YOUR ASSIGNMENT
Only those lines in the data below from the line containing "[Link to Youtube] (1294, 44)" through the line containing "Art&Kulture (129, 132)", both included, should be restated word for word.

Stored data

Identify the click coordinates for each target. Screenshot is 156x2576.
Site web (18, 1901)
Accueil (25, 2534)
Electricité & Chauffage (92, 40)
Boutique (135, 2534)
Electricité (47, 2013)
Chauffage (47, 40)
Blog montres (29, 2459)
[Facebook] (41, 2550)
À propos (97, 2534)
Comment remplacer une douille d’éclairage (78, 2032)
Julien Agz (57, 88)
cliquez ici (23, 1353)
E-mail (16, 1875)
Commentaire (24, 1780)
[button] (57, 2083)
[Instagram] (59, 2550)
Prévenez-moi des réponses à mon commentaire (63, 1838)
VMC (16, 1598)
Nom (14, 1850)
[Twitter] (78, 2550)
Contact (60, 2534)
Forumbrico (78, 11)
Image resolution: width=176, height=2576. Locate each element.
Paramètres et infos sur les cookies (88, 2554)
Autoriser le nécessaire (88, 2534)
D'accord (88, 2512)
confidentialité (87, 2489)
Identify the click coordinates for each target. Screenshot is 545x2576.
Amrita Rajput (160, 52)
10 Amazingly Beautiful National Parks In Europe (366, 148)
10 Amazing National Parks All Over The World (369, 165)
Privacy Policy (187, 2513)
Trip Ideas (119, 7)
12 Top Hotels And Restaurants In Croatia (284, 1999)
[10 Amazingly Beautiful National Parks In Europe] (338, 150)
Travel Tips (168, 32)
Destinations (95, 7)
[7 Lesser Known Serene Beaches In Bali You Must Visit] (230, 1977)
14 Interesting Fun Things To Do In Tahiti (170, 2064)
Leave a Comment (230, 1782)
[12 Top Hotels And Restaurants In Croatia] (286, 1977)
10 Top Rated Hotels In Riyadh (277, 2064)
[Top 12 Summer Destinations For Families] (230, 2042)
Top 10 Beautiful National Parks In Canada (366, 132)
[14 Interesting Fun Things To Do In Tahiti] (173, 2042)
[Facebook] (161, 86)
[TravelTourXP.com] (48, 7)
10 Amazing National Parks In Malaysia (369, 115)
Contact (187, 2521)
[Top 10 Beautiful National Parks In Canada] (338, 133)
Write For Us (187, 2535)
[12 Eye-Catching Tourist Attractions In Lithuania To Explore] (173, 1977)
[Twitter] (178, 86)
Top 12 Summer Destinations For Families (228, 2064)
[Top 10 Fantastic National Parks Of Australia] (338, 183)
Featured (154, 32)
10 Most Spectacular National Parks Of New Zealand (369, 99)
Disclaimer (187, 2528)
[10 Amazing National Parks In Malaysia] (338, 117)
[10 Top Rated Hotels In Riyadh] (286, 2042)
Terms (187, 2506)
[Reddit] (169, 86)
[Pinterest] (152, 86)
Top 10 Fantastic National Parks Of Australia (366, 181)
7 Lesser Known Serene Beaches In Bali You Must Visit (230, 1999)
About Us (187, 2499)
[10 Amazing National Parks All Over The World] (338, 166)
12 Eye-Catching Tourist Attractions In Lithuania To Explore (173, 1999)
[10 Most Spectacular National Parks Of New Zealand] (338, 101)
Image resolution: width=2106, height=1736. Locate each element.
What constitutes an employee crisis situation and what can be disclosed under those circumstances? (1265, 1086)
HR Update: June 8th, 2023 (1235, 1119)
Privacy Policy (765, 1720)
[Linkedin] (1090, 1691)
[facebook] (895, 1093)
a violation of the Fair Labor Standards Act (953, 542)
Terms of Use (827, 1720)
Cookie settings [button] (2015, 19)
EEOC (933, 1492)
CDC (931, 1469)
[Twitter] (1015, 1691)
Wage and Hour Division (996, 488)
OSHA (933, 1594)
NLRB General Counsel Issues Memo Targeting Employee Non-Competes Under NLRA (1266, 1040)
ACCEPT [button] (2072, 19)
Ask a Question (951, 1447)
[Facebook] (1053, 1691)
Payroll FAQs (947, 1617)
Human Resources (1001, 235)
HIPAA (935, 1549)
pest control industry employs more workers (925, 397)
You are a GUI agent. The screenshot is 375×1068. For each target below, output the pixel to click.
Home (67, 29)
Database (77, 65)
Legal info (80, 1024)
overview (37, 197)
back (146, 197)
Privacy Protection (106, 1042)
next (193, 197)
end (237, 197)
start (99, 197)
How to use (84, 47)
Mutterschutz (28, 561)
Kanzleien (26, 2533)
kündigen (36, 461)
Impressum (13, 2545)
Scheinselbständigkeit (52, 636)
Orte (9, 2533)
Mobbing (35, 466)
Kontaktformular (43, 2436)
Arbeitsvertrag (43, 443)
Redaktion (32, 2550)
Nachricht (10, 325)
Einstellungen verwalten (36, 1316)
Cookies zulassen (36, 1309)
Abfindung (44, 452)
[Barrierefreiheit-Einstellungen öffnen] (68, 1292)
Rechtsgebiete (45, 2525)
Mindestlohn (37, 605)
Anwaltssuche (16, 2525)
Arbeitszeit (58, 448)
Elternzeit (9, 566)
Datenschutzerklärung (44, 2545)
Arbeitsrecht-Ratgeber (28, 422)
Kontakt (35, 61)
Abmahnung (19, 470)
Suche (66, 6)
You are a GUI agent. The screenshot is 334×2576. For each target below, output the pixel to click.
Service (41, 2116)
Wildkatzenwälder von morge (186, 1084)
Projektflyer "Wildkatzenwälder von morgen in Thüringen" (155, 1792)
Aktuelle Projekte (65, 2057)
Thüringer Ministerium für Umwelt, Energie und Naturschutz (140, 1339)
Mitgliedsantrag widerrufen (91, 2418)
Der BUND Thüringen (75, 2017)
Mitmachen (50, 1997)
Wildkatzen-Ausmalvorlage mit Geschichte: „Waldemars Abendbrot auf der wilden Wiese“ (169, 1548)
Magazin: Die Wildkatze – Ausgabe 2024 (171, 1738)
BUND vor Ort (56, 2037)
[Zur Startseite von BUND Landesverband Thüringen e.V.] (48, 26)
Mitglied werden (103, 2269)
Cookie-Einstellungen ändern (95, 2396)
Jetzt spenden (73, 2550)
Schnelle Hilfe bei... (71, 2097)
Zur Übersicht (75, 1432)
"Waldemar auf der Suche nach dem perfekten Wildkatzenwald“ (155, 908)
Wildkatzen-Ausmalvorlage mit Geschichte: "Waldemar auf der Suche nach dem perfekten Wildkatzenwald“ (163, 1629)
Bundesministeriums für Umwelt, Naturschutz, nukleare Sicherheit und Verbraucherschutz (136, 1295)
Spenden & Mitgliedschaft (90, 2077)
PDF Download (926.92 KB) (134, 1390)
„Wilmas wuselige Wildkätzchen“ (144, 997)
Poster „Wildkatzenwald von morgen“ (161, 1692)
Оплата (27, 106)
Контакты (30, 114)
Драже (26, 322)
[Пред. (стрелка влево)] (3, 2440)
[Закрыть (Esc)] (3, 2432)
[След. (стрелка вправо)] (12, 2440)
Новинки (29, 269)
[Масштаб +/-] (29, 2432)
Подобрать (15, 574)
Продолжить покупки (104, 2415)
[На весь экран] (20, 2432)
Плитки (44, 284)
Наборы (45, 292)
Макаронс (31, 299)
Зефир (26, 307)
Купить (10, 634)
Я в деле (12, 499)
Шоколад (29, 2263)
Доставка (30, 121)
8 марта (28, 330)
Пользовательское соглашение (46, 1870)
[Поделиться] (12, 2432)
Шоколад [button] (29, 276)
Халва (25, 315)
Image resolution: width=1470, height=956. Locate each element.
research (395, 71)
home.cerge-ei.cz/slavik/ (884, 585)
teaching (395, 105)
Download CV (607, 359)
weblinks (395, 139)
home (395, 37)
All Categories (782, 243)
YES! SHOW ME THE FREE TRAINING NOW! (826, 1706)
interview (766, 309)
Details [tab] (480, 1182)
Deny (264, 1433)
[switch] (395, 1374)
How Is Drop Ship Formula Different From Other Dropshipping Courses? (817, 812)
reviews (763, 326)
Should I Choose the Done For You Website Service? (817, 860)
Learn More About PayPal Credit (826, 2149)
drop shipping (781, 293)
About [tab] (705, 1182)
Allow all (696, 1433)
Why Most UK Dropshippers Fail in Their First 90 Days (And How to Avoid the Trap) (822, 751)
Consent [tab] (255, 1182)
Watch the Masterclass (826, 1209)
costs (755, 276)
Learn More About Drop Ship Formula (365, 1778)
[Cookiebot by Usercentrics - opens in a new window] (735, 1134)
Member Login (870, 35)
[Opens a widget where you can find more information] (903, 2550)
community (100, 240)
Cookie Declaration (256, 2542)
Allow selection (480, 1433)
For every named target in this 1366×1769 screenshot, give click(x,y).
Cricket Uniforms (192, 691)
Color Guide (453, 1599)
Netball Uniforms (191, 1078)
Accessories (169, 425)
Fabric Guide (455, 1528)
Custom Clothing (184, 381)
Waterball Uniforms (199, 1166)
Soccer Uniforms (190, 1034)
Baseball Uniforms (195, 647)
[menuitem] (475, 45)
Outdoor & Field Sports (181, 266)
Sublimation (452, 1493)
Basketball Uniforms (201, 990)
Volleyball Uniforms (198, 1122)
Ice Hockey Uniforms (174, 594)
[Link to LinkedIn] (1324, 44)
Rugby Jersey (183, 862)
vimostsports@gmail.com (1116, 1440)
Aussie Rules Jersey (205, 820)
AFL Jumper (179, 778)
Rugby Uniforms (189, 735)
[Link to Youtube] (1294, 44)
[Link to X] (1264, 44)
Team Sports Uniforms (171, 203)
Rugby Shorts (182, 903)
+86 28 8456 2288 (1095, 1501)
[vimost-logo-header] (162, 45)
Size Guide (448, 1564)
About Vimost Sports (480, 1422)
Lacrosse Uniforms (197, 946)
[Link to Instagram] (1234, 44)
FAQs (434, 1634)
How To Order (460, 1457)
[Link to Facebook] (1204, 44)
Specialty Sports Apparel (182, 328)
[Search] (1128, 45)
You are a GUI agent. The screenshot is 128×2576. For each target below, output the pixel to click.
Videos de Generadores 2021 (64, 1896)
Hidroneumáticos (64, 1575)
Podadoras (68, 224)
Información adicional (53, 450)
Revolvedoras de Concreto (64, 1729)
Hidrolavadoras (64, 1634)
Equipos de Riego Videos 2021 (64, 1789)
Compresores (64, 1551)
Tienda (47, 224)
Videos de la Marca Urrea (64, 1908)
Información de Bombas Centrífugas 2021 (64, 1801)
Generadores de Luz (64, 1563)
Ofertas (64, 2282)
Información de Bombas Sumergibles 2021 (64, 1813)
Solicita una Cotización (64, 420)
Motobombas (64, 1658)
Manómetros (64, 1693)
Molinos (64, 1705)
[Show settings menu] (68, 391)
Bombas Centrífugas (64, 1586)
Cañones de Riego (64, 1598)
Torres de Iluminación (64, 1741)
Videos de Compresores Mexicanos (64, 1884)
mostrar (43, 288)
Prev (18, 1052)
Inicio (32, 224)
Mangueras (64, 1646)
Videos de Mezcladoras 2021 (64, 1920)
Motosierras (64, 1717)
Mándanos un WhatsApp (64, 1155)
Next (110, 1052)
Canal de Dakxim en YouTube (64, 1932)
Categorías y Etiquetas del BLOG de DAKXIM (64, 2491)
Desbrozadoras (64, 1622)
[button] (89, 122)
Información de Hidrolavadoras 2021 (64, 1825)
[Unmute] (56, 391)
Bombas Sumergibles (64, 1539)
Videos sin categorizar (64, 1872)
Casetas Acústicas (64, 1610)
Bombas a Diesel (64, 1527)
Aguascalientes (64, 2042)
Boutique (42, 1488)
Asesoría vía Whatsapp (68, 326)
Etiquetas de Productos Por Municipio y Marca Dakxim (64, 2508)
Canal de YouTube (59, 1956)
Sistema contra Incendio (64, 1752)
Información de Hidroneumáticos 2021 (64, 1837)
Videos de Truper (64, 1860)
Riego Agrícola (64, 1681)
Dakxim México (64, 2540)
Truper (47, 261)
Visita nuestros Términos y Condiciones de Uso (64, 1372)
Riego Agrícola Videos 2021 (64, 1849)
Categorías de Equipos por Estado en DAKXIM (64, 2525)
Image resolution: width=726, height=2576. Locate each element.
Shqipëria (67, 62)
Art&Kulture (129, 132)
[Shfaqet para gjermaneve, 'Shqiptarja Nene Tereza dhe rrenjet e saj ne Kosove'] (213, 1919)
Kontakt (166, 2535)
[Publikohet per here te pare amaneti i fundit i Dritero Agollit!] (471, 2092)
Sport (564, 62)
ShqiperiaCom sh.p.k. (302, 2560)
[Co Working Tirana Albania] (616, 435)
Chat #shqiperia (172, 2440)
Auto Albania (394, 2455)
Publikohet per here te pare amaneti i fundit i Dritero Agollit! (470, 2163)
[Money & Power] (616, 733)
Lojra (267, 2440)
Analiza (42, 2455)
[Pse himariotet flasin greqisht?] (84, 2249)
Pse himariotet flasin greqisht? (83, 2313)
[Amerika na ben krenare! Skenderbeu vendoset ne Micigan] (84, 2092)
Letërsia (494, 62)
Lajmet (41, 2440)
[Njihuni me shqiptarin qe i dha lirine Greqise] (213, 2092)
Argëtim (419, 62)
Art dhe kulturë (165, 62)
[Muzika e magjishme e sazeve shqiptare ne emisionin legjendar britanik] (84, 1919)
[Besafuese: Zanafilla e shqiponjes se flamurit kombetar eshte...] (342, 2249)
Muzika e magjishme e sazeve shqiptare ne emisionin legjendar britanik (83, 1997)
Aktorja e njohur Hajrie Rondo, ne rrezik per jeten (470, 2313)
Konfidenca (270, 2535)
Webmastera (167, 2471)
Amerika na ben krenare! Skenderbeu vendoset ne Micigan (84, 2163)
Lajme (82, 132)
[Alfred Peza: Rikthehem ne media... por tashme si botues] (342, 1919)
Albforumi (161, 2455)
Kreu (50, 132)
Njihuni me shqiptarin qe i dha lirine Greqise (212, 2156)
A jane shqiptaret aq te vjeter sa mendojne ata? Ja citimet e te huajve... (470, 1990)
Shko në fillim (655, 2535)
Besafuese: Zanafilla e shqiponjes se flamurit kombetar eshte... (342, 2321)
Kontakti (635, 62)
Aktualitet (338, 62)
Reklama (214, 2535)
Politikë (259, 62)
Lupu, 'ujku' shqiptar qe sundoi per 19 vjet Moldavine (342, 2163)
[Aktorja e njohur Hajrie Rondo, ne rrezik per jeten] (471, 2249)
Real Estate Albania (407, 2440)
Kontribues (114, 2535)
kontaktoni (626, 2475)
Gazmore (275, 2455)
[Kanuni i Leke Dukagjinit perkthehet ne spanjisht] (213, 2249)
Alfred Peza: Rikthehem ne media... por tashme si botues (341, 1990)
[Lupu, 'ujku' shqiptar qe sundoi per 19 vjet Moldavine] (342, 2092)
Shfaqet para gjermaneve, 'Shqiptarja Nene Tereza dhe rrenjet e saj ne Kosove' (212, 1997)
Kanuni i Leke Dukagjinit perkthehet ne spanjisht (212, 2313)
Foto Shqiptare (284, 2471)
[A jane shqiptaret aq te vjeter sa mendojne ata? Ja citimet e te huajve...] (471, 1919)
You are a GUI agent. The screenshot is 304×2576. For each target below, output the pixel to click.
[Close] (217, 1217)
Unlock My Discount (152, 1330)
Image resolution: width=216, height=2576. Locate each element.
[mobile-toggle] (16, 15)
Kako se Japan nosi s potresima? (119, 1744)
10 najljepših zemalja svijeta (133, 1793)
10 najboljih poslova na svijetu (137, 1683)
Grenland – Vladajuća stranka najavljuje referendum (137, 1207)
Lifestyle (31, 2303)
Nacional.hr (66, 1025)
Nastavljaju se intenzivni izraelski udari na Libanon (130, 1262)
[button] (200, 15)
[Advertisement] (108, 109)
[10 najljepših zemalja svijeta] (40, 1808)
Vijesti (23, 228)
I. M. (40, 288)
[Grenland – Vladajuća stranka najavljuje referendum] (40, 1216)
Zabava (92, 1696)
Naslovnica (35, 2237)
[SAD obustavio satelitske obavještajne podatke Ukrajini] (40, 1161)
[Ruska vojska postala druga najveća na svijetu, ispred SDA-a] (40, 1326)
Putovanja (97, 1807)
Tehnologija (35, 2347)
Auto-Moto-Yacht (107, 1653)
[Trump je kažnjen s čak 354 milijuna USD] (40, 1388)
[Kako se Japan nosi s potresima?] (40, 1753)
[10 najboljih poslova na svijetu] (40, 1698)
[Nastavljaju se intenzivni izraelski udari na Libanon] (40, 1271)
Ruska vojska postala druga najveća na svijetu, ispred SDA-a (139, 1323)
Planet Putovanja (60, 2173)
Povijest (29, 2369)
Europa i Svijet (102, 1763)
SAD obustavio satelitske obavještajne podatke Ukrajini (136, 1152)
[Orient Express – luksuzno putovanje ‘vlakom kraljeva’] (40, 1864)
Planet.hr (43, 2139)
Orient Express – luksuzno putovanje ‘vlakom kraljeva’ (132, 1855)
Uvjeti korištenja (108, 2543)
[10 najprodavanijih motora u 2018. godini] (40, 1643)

RESPONSE TO THE EXERCISE
[Link to Youtube] (1294, 44)
[Link to X] (1264, 44)
Team Sports Uniforms (171, 203)
Rugby Shorts (182, 903)
+86 28 8456 2288 (1095, 1501)
[vimost-logo-header] (162, 45)
Size Guide (448, 1564)
About Vimost Sports (480, 1422)
Lacrosse Uniforms (197, 946)
[Link to Instagram] (1234, 44)
FAQs (434, 1634)
How To Order (460, 1457)
[Link to Facebook] (1204, 44)
Specialty Sports Apparel (182, 328)
[Search] (1128, 45)
You are a GUI agent. The screenshot is 128×2576. For each target below, output the pixel to click.
Videos de Generadores 2021 (64, 1896)
Hidroneumáticos (64, 1575)
Podadoras (68, 224)
Información adicional (53, 450)
Revolvedoras de Concreto (64, 1729)
Hidrolavadoras (64, 1634)
Equipos de Riego Videos 2021 (64, 1789)
Compresores (64, 1551)
Tienda (47, 224)
Videos de la Marca Urrea (64, 1908)
Información de Bombas Centrífugas 2021 (64, 1801)
Generadores de Luz (64, 1563)
Ofertas (64, 2282)
Información de Bombas Sumergibles 2021 (64, 1813)
Solicita una Cotización (64, 420)
Motobombas (64, 1658)
Manómetros (64, 1693)
Molinos (64, 1705)
[Show settings menu] (68, 391)
Bombas Centrífugas (64, 1586)
Cañones de Riego (64, 1598)
Torres de Iluminación (64, 1741)
Videos de Compresores Mexicanos (64, 1884)
mostrar (43, 288)
Prev (18, 1052)
Inicio (32, 224)
Mangueras (64, 1646)
Videos de Mezcladoras 2021 (64, 1920)
Motosierras (64, 1717)
Mándanos un WhatsApp (64, 1155)
Next (110, 1052)
Canal de Dakxim en YouTube (64, 1932)
Categorías y Etiquetas del BLOG de DAKXIM (64, 2491)
Desbrozadoras (64, 1622)
[button] (89, 122)
Información de Hidrolavadoras 2021 (64, 1825)
[Unmute] (56, 391)
Bombas Sumergibles (64, 1539)
Videos sin categorizar (64, 1872)
Casetas Acústicas (64, 1610)
Bombas a Diesel (64, 1527)
Aguascalientes (64, 2042)
Boutique (42, 1488)
Asesoría vía Whatsapp (68, 326)
Etiquetas de Productos Por Municipio y Marca Dakxim (64, 2508)
Canal de YouTube (59, 1956)
Sistema contra Incendio (64, 1752)
Información de Hidroneumáticos 2021 (64, 1837)
Videos de Truper (64, 1860)
Riego Agrícola (64, 1681)
Dakxim México (64, 2540)
Truper (47, 261)
Visita nuestros Términos y Condiciones de Uso (64, 1372)
Riego Agrícola Videos 2021 (64, 1849)
Categorías de Equipos por Estado en DAKXIM (64, 2525)
Image resolution: width=726, height=2576. Locate each element.
Shqipëria (67, 62)
Art&Kulture (129, 132)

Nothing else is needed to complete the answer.